The Arithmetic Mean – Geometric Mean (AM-GM) inequality is possibly one of my favourite inequalities (another is the Cauchy-Schwarz inequality, see a later #summerblogchallenge post for more details on this).
Earlier this week I was honoured to have received an envelope of goodies from Ed (@solvemymaths). Alongside the very cool mathematical Mr Men stickers, there was a note from Ed with a lovely geometric illustration of the AM-GM for two lengths \(a,b\).
In words, the AM-GM inequality states that the arithmetic mean of a set of (non-negative) numbers is always greater than or equal to the geometric mean of the set of numbers. More formally, the AM-GM inequality can be stated as follows: For a set of non-negative real numbers \(a_1,a_2,a_3,…,a_n\) the following inequality holds
\(\frac{a_{1}+a_{2}+a_{3}+ \cdots + a_{n}}{n} \geq \sqrt[n]{a_{1}a_{2}a_{3} \cdots a_{n}} \)
Example: For the set \(1,6,9,15\) the arithmetic mean is \(\frac{31}{4} = 7.75\) and the geometric mean is \(\sqrt[4]{810} \approx 5.3348 [\latex].
Proof: There are many different proofs of the AM-GM inequality. The excellent Art of Problem Solving website lists a few here . I particularly like the one using the rearrangement inequality as it is so concise.
The AM-GM inequality is often useful for questions on STEP and Maths Challenge papers, here is a typical question and a solution.
Question: Given that [latex]a,b,c\) are non-negative integers, show that
\((a+b)(b+c)(a+c) \geq 8abc\)
Solution: Given that \(a,b\) then applying the AM-GM inequality we have that
\(\begin{align} \frac{a+b}{2} &\geq \sqrt{ab} \\ a+b &\geq 2\sqrt{ab} \end{align} \)
Performing similar calculations with the other pairings we can obtain
\( \begin{align} b + c &\geq 2\sqrt{bc} \\ a+c &\geq \sqrt{ac} \end{align} \)
So, since the numbers involved are all positive we can multiply the inequalities to obtain
\( \begin{align} (a+b)(b+c)(a+c) &\geq 2\sqrt{ab}2\sqrt{bc}2\sqrt{ac} \\ &= 8\sqrt{abbcac} \\ &= 8\sqrt{a^2b^2c^2} \\ &=8abc \end{align} \)
as desired.
Can you come up with a nicer solution? Can you come up with similar questions?

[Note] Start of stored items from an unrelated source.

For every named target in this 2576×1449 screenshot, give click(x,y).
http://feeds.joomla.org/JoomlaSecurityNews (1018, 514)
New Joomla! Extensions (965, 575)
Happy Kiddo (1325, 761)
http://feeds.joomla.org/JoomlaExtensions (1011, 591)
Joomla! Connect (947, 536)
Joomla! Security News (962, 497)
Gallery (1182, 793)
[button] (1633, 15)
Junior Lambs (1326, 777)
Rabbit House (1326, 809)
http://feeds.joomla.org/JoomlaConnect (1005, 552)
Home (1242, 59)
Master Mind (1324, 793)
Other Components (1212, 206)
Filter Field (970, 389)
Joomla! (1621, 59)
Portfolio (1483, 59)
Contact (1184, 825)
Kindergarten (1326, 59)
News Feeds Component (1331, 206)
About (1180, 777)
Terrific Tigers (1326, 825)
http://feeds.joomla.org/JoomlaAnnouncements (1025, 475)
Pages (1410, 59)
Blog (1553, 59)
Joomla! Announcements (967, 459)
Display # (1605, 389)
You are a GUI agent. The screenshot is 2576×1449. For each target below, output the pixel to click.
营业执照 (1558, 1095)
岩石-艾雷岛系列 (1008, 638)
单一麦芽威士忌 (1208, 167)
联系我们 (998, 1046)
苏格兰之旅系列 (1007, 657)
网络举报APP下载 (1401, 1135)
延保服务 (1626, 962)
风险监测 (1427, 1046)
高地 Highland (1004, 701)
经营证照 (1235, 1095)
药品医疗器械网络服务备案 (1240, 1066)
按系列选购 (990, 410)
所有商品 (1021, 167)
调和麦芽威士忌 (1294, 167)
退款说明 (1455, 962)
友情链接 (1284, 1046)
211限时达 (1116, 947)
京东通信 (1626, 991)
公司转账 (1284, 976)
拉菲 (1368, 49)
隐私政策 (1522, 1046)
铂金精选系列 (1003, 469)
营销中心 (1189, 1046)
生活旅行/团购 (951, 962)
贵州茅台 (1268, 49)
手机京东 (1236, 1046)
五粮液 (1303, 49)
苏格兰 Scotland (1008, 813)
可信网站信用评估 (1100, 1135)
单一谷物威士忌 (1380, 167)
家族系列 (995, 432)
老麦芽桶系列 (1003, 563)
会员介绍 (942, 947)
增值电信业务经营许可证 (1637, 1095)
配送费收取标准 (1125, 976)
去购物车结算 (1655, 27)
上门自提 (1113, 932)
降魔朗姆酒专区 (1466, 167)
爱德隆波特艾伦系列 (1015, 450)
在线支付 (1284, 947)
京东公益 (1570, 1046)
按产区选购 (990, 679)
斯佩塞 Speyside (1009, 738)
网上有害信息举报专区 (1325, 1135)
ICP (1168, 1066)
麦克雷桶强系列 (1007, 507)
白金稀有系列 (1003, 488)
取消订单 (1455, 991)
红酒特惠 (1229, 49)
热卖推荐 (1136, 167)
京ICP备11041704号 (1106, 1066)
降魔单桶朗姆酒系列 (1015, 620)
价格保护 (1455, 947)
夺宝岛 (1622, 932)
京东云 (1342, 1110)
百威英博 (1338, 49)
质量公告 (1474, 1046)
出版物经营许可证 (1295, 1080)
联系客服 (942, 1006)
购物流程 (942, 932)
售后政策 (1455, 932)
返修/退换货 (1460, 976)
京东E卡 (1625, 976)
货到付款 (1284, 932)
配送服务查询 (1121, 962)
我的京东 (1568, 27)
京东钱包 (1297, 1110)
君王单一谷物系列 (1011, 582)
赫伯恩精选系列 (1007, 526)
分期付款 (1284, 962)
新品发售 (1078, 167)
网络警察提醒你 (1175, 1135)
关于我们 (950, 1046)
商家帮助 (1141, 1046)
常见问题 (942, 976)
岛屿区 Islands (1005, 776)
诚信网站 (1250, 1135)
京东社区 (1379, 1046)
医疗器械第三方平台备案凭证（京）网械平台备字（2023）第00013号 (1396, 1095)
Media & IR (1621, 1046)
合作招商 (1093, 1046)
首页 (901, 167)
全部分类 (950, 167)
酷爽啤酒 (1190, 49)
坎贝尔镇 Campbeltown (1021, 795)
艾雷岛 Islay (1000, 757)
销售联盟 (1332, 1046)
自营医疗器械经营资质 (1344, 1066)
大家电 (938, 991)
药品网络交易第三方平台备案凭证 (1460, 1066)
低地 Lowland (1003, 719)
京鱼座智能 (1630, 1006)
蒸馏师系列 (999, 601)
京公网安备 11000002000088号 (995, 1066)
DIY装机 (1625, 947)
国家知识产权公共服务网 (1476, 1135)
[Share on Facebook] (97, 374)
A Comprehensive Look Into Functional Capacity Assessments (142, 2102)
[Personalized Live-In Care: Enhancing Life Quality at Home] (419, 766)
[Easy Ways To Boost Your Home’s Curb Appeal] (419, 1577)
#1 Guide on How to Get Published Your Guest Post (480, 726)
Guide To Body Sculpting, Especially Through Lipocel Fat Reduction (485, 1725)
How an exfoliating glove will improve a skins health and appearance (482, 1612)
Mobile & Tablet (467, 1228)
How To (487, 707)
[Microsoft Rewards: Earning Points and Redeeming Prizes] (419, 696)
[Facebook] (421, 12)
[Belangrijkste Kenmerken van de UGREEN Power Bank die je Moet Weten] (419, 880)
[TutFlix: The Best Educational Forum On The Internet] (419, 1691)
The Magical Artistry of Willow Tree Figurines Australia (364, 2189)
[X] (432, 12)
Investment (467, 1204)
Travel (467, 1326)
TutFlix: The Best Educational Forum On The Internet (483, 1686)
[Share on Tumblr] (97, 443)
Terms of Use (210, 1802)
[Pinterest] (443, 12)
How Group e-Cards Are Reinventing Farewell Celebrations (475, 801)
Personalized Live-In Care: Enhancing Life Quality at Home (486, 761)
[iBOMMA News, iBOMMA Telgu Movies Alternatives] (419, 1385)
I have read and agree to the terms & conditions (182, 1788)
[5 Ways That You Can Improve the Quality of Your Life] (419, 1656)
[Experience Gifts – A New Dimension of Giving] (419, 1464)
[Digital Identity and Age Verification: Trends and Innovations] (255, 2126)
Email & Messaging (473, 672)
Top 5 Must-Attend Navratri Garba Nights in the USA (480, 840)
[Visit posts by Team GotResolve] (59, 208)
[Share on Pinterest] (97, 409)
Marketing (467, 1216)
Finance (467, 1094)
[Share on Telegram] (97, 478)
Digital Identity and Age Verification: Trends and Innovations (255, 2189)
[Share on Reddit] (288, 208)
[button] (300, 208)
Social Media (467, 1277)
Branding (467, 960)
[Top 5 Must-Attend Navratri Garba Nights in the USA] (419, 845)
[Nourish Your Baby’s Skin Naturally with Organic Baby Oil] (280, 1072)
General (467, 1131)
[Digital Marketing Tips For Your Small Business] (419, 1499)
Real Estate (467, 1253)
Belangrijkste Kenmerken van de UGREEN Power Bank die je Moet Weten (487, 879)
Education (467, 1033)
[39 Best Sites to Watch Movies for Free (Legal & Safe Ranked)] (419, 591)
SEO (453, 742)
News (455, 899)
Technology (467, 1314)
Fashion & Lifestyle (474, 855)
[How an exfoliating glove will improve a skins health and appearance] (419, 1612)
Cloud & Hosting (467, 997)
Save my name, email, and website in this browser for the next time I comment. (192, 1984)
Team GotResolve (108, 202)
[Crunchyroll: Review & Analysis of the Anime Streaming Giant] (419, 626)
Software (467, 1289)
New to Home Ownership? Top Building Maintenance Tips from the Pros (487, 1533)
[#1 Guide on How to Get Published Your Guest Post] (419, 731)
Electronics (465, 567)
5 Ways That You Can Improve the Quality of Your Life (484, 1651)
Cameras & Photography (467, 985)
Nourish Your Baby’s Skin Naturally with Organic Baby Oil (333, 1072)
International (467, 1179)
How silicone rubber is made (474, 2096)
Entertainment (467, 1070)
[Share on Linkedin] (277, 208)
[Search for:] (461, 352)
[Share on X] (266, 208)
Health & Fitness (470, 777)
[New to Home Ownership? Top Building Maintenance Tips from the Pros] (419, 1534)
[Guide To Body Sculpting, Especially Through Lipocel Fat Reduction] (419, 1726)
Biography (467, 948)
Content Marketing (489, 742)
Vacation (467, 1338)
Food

The AM-GM inequality comes up in higher level maths too, a friend, Edward Hall of the University of Leicester has reminded me that it is used in a modified form when proving the continuous stability of the solutions to parabolic PDEs. He also mentioned that he has recently seen it used in a paper concerning Discontinuous Galerkin (more on these in the future) methods for quasilinear PDEs.